Текст страницы:
Многие выдержки из этих произведений приведены выше и будут еще даны здесь в дальнейшем.
Что касается «сожаления» Бунича о направленности всех известных ему публикаций на доказательство успеха Таллинского прорыва, то, основываясь на данных настоящего военно-исторического труда, можно утверждать, что осуждаемые Буничем авторы правы. Не вдаваясь в спор по поводу терминов «успех» и «неудача», «победа» и «поражение», напомним главное: несмотря на сильное противодействие противника, вызвавшее большие потери в людях, кораблях и судах, в результате Таллинского прорыва поставленные КБФ задачи были выполнены (см. разделы 1 и 2 настоящей главы). Немцам и финнам не удалось, как показано в этих разделах, выполнить задачи, поставленные Гитлером 22.07.1941 г.: «Силы противника, все еще действующие в Эстонии, должны быть уничтожены. При этом необходимо не допустить их погрузку на суда и прорыв через Нарву в направлении Ленинграда» [док. № 121]; 17.08.41 г.: «Уничтожение всего КБФ на минно-артиллерийской позиции в средней части Финского залива» [док. № 1315, п. 1].
Разница же между Буничем и критикуемыми им авторами мемуаров заключается в следующем. Одни авторы, из числа участников прорыва, вынужденные подчиняться действовавшим в прежние годы правилам, избегали глубокого разбора некоторых ошибок, неприглядных действий, совершенных ими, их подчиненными или начальниками. Иногда, наверное, не очень хотели критиковать самих себя. Другие авторы, особенно из числа писателей-маринистов, тоже участников прорыва, не могли и, главное, не считали себя в праве подвергать критическому анализу действия его героев и жертв. Их задачей было показать положительные примеры выполнения воинского долга. Зато Бунич, опьяненный «свободой слова», перестарался в деле предания анафеме результатов Таллинского прорыва.
К сожалению, Бунич не раскрыл в своей книге (в ней нет вступительной статьи), как ему удалось написать «свободную от приукрашивания», по его мнению, историю Таллинского прорыва.

Записи:
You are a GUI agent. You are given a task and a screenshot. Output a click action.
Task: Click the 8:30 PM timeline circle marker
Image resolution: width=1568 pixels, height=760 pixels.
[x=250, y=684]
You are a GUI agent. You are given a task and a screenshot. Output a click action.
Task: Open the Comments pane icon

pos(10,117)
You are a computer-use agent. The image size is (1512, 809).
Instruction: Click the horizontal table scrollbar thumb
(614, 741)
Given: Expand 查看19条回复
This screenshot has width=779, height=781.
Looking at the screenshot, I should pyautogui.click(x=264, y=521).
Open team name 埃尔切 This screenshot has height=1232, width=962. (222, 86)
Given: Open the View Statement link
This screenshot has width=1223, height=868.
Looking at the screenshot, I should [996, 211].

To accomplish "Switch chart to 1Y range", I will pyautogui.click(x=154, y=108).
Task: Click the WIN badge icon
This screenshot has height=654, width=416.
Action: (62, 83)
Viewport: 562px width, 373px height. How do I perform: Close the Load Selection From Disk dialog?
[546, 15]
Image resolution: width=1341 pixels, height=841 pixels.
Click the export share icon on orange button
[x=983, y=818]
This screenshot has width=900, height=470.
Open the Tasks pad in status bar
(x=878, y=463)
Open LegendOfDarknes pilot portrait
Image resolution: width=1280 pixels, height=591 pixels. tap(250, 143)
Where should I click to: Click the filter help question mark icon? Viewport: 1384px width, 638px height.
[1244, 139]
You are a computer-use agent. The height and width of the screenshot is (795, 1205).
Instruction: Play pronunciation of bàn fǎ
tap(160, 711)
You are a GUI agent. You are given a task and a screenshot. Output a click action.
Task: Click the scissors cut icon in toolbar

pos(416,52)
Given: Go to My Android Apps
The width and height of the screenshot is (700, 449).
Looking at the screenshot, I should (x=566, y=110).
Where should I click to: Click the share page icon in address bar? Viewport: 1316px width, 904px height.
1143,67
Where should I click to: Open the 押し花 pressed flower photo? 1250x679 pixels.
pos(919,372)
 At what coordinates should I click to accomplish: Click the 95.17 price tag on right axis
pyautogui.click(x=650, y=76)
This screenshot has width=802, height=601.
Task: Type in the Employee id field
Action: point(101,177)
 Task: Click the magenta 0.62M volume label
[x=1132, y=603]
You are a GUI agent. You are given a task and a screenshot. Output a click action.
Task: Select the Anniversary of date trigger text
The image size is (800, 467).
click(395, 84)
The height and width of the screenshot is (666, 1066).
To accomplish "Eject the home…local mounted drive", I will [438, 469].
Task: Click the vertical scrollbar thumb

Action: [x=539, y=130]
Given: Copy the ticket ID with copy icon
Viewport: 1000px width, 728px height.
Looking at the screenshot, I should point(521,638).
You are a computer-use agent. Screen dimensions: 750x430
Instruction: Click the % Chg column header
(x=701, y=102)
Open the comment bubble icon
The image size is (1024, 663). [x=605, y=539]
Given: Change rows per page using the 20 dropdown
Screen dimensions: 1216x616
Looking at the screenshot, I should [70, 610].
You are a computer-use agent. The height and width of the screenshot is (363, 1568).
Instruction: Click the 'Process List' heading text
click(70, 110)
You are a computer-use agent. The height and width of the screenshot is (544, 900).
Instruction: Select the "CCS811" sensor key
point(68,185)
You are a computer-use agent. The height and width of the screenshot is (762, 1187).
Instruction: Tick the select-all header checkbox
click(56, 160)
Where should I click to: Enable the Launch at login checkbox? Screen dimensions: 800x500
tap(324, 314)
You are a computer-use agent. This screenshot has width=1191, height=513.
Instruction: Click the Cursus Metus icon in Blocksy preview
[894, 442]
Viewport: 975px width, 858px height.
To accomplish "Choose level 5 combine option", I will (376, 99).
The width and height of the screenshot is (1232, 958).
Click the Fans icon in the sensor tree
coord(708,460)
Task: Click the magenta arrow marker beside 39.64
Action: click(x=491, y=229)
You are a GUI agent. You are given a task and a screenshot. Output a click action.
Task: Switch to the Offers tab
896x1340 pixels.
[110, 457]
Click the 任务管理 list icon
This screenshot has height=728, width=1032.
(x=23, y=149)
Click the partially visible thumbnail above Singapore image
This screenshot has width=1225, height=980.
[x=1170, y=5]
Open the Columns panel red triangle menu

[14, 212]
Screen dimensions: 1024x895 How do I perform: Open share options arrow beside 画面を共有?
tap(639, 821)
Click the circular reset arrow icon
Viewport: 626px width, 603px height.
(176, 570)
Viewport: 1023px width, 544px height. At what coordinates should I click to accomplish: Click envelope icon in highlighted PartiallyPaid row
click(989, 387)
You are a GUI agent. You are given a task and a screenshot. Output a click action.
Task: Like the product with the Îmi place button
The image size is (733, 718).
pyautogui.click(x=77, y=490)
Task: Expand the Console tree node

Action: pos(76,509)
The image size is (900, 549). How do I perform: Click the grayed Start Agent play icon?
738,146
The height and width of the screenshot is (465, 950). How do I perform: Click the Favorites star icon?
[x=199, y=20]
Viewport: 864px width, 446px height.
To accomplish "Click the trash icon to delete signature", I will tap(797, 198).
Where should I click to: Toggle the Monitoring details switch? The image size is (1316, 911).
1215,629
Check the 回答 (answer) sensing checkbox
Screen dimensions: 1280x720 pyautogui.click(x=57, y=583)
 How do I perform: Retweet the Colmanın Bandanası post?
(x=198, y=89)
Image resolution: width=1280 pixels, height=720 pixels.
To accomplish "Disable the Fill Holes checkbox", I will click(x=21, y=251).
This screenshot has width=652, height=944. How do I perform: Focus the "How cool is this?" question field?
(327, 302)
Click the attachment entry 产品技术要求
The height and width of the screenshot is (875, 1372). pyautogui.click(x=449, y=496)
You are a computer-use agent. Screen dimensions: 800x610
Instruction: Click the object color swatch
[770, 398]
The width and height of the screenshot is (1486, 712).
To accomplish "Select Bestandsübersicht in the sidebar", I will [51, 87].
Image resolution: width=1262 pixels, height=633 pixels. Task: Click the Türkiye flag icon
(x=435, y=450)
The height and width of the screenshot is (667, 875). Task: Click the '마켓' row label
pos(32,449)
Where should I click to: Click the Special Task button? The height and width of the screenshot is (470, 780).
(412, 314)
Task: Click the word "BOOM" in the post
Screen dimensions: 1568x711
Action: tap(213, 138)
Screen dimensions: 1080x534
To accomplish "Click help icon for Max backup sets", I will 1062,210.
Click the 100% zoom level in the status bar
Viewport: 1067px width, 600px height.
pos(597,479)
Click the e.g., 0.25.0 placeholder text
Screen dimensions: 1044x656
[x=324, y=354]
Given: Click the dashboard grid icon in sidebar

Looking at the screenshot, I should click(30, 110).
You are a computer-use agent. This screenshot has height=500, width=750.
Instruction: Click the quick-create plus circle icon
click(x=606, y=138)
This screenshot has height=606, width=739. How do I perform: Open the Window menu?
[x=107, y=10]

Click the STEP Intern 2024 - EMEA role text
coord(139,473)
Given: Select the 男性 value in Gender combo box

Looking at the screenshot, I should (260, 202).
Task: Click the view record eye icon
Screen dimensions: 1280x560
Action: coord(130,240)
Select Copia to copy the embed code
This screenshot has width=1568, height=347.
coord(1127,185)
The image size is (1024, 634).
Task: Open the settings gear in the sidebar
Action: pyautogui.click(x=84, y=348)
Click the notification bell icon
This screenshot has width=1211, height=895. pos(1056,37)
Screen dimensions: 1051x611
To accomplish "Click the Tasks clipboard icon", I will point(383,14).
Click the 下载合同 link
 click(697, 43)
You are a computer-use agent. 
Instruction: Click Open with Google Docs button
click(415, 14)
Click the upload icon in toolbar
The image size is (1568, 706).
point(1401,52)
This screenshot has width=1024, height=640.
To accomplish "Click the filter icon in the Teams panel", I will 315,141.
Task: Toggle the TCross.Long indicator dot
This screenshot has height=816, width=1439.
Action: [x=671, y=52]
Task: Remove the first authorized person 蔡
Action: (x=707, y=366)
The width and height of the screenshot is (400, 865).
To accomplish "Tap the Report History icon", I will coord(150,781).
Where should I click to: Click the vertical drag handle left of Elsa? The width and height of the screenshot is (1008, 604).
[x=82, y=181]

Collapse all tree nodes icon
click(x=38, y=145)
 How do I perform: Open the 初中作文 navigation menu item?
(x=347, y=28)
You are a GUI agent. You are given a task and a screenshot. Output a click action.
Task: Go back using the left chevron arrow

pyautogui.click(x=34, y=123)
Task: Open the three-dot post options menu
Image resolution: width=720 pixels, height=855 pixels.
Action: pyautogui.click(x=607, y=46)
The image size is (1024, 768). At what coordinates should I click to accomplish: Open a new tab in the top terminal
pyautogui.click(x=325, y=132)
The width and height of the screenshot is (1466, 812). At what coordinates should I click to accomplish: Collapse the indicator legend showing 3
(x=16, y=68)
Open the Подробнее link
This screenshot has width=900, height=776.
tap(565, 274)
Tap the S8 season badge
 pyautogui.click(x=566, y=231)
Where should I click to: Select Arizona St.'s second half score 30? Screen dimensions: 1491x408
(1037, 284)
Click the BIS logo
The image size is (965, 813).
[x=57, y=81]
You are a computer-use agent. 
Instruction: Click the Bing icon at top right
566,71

Задача для решения:
Ответьте на вопросы по тексту о Таллинском прорыве:
1. Какую задачу, поставленную Гитлером 17.08.41 г., не удалось выполнить немцам и финнам?
2. Что, согласно тексту, было задачей писателей-маринистов?
3. Чего нет в книге Бунича?
Записи здесь не используются.

Итоговый ответ:
1. «Уничтожение всего КБФ на минно-артиллерийской позиции в средней части Финского залива».
2. Показать положительные примеры выполнения воинского долга.
3. Вступительной статьи.